Non è una mia esagerazione. È una profonda verità umana ed evangelica. Da un punto di vista semplicemente umano ognuno di noi sa quante volte ci imbattiamo in persone, uomini e donne, giovani e meno giovani, che sembrano di non essere stati favoriti molto dalla salute, dalla bellezza fisica, e da tutte le altre prerogative che costituiscono, agli occhi dei più ( e secondo criteri molto discutibili) il modello ideale di uomo e di donna. Ma poi ci accorgiamo che sono proprio questi uomini e queste donne che nascondono una bellezza interiore e una bontà del cuore che quasi sempre i nostri poveri occhi di carne non vedono. E spesso, anche, dimostrano una tenacia, una forza spirituale, una intelligenza incredibili. Da un punto di vista, poi, della fede avviene un ribaltamento totale. Il Libro Sacro dice di Gesù che «la pietra scartata dai costruttori» è divenuta pietra d’angolo, cioè pietra importante e decisiva per la costruzione della storia. San Paolo, duemila anni fa, scriveva che Dio sceglie ciò che nel mondo è piccolo, disprezzato, debole, per confondere coloro che credono di essere importanti, intelligenti, migliori degli altri.

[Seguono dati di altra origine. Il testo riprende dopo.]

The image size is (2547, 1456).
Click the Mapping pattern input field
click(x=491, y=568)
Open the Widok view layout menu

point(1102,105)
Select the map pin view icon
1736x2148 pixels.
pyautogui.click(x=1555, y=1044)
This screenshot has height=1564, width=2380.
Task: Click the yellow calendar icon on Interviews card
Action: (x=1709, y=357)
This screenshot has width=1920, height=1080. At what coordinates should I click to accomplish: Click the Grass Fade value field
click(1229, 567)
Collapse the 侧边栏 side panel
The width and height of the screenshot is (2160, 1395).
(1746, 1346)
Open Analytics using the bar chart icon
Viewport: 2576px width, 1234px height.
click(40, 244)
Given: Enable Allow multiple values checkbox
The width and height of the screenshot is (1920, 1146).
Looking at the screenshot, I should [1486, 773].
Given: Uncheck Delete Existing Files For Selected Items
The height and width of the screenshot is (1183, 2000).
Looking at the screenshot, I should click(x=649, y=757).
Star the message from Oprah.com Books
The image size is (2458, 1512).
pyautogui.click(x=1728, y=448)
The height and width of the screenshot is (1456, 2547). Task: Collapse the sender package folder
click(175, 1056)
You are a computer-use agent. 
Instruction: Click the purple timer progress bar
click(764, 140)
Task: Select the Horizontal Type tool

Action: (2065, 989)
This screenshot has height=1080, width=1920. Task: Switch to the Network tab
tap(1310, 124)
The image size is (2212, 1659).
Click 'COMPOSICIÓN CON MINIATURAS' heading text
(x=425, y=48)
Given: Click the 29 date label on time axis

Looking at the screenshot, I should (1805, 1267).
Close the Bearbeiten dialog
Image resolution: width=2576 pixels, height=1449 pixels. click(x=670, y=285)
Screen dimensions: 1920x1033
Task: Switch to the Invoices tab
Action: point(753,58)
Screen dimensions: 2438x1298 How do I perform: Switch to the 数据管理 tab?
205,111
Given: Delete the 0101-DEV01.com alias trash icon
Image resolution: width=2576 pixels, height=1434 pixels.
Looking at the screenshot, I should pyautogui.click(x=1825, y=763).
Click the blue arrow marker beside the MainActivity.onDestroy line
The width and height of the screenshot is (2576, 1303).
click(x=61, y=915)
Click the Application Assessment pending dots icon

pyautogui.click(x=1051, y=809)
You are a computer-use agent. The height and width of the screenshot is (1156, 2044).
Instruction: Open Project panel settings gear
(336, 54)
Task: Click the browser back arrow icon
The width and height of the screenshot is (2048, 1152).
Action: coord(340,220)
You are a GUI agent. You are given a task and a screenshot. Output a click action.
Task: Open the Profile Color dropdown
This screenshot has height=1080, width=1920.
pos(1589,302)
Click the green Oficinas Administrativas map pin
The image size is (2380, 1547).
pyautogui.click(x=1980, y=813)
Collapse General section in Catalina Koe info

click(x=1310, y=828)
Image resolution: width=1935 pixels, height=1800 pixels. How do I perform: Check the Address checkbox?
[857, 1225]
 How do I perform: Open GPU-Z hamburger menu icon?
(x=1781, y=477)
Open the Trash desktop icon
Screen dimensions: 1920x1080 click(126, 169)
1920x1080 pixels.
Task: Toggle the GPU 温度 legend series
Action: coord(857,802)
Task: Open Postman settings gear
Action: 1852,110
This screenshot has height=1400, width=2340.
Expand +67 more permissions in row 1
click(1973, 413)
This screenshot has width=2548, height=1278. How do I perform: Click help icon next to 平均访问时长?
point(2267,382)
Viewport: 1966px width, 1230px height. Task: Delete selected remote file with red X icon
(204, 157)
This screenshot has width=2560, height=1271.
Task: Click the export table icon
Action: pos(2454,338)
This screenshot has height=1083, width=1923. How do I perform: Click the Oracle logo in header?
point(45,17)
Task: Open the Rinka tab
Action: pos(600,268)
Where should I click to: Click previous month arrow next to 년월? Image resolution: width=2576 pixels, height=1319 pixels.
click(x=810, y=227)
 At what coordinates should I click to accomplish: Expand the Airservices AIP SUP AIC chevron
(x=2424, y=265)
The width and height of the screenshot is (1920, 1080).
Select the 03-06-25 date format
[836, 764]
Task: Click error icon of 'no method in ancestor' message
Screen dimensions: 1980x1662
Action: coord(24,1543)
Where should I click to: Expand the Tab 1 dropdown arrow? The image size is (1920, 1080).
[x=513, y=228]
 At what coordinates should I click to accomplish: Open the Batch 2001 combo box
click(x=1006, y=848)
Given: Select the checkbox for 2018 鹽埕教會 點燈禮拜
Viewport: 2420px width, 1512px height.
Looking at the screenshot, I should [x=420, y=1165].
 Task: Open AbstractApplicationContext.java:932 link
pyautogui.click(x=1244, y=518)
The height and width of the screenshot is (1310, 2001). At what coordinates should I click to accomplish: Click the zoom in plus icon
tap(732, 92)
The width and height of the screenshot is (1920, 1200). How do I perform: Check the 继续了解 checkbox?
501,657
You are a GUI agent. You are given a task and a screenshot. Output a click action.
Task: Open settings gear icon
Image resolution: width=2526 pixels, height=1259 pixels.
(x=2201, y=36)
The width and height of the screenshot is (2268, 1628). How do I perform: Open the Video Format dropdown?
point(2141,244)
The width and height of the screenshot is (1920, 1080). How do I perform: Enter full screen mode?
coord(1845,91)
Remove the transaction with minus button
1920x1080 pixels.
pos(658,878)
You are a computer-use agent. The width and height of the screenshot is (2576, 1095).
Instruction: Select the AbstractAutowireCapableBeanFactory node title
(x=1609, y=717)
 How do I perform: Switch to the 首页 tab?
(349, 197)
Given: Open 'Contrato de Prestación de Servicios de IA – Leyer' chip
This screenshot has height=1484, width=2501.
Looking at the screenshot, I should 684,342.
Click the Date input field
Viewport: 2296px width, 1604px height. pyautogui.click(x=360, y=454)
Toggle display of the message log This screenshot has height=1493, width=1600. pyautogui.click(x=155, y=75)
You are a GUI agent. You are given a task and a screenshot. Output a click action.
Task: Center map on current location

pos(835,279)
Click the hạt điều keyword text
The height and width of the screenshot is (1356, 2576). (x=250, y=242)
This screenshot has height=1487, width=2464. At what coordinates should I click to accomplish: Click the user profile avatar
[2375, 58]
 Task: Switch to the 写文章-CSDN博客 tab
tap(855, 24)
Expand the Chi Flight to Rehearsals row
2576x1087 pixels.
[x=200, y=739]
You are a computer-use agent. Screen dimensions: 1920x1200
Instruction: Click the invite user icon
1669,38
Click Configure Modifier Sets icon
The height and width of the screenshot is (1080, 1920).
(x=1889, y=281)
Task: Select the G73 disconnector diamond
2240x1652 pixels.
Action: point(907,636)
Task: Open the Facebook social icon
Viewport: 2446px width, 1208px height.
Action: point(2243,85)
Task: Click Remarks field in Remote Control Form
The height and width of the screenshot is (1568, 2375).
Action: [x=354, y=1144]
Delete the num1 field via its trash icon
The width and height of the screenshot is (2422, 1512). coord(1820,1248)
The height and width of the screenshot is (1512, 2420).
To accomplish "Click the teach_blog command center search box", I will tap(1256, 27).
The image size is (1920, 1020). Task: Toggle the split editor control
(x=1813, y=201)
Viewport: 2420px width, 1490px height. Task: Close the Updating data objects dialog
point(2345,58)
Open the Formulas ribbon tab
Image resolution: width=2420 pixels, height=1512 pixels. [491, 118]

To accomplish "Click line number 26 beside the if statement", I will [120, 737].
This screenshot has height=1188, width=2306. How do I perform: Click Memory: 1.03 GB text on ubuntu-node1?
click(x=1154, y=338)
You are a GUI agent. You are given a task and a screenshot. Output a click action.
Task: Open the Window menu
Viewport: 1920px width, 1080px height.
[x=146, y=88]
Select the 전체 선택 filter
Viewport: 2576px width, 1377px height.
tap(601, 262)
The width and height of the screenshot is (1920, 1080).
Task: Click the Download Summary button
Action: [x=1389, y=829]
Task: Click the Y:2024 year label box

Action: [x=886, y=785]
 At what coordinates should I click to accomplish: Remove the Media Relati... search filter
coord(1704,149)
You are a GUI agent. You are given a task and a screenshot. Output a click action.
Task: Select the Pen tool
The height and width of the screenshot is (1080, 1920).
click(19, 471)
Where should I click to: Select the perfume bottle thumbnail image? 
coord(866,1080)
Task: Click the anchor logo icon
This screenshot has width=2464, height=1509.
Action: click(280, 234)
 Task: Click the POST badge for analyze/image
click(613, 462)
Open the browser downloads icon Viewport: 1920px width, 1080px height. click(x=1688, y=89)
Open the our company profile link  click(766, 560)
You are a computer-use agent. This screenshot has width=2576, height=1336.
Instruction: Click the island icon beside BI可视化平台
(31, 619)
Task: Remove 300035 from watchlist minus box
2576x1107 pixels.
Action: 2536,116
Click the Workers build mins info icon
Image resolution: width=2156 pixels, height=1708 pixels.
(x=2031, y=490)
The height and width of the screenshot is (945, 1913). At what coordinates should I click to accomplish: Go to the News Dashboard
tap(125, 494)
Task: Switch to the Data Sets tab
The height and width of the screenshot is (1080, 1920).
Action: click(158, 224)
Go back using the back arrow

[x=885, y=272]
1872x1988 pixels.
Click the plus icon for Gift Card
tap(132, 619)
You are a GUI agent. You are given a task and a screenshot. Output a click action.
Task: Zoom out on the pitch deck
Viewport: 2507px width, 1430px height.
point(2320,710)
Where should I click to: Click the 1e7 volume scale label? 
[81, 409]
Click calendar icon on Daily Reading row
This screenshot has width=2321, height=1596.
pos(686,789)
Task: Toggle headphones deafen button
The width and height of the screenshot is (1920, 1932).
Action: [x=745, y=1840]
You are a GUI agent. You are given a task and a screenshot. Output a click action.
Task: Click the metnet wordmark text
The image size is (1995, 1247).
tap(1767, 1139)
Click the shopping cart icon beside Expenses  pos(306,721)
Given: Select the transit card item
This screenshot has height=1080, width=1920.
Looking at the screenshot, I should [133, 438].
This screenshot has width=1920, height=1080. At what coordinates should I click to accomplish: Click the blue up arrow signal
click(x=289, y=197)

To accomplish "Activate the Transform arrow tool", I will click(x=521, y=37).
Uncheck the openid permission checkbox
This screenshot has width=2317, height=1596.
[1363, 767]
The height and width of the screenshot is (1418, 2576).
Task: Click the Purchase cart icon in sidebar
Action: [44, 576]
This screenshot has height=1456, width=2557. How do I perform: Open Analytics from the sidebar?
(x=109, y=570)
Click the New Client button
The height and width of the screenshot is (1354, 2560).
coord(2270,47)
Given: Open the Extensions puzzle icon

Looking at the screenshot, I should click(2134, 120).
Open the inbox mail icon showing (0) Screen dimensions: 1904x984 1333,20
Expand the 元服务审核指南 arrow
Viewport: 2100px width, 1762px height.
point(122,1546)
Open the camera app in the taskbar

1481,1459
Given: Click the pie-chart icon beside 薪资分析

Così ha fatto con sua Madre Maria di Nazareth. E Dio non si è pentito. Continua con lo stesso stile di sempre. Anche oggi sceglie, per realizzare i suoi progetti (gli unici che dureranno per l’eternità) chi sembra avere degli svantaggi insanabili, chi appare ai nostri occhi superficiali e accecati meno bravo, perché magari è un portatore di handicap. E con queste pietre, scartate dagli uomini, continua a costruire la sua storia. Perché è sempre il Libro Sacro che ce lo ricorda (nella bellissima storia di Davide): l’uomo guarda l’apparenza. Solo Dio sa guardare il cuore.